> _RECORD EXCERPTS_:
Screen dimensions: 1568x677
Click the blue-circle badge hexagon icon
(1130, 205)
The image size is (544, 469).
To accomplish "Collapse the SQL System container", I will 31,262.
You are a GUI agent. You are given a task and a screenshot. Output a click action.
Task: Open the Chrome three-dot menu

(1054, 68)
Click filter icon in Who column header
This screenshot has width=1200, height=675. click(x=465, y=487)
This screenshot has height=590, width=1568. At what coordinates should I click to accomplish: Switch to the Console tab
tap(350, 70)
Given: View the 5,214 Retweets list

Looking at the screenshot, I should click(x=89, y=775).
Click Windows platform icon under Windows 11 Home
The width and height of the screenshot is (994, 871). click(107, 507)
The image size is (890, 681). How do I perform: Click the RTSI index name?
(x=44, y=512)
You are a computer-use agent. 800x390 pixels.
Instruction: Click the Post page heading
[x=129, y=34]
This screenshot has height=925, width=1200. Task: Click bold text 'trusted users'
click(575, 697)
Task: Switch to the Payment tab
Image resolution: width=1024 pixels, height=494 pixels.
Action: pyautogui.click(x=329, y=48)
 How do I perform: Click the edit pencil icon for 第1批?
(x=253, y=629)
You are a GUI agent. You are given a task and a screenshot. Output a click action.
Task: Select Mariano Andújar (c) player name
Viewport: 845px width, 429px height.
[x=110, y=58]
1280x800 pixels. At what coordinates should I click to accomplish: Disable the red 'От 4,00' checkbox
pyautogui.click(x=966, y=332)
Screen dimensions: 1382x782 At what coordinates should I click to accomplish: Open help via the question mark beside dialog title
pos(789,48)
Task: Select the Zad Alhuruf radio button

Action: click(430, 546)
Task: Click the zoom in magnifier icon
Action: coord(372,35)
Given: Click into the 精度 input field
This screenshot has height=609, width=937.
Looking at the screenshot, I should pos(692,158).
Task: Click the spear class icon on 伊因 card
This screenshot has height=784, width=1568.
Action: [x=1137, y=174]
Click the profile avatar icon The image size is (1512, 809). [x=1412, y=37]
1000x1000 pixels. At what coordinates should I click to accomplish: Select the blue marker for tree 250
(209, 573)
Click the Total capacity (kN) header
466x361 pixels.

> _TASK REQUIREMENTS_: Everything in the listing should be written out exactly.

> _RESULT OF THE TASK_:
Screen dimensions: 1568x677
Click the blue-circle badge hexagon icon
(1130, 205)
The image size is (544, 469).
To accomplish "Collapse the SQL System container", I will 31,262.
You are a GUI agent. You are given a task and a screenshot. Output a click action.
Task: Open the Chrome three-dot menu

(1054, 68)
Click filter icon in Who column header
This screenshot has width=1200, height=675. click(x=465, y=487)
This screenshot has height=590, width=1568. At what coordinates should I click to accomplish: Switch to the Console tab
tap(350, 70)
Given: View the 5,214 Retweets list

Looking at the screenshot, I should click(x=89, y=775).
Click Windows platform icon under Windows 11 Home
The width and height of the screenshot is (994, 871). click(107, 507)
The image size is (890, 681). How do I perform: Click the RTSI index name?
(x=44, y=512)
You are a computer-use agent. 800x390 pixels.
Instruction: Click the Post page heading
[x=129, y=34]
This screenshot has height=925, width=1200. Task: Click bold text 'trusted users'
click(575, 697)
Task: Switch to the Payment tab
Image resolution: width=1024 pixels, height=494 pixels.
Action: pyautogui.click(x=329, y=48)
 How do I perform: Click the edit pencil icon for 第1批?
(x=253, y=629)
You are a GUI agent. You are given a task and a screenshot. Output a click action.
Task: Select Mariano Andújar (c) player name
Viewport: 845px width, 429px height.
[x=110, y=58]
1280x800 pixels. At what coordinates should I click to accomplish: Disable the red 'От 4,00' checkbox
pyautogui.click(x=966, y=332)
Screen dimensions: 1382x782 At what coordinates should I click to accomplish: Open help via the question mark beside dialog title
pos(789,48)
Task: Select the Zad Alhuruf radio button

Action: click(430, 546)
Task: Click the zoom in magnifier icon
Action: coord(372,35)
Given: Click into the 精度 input field
This screenshot has height=609, width=937.
Looking at the screenshot, I should pos(692,158).
Task: Click the spear class icon on 伊因 card
This screenshot has height=784, width=1568.
Action: [x=1137, y=174]
Click the profile avatar icon The image size is (1512, 809). [x=1412, y=37]
1000x1000 pixels. At what coordinates should I click to accomplish: Select the blue marker for tree 250
(209, 573)
Click the Total capacity (kN) header
466x361 pixels.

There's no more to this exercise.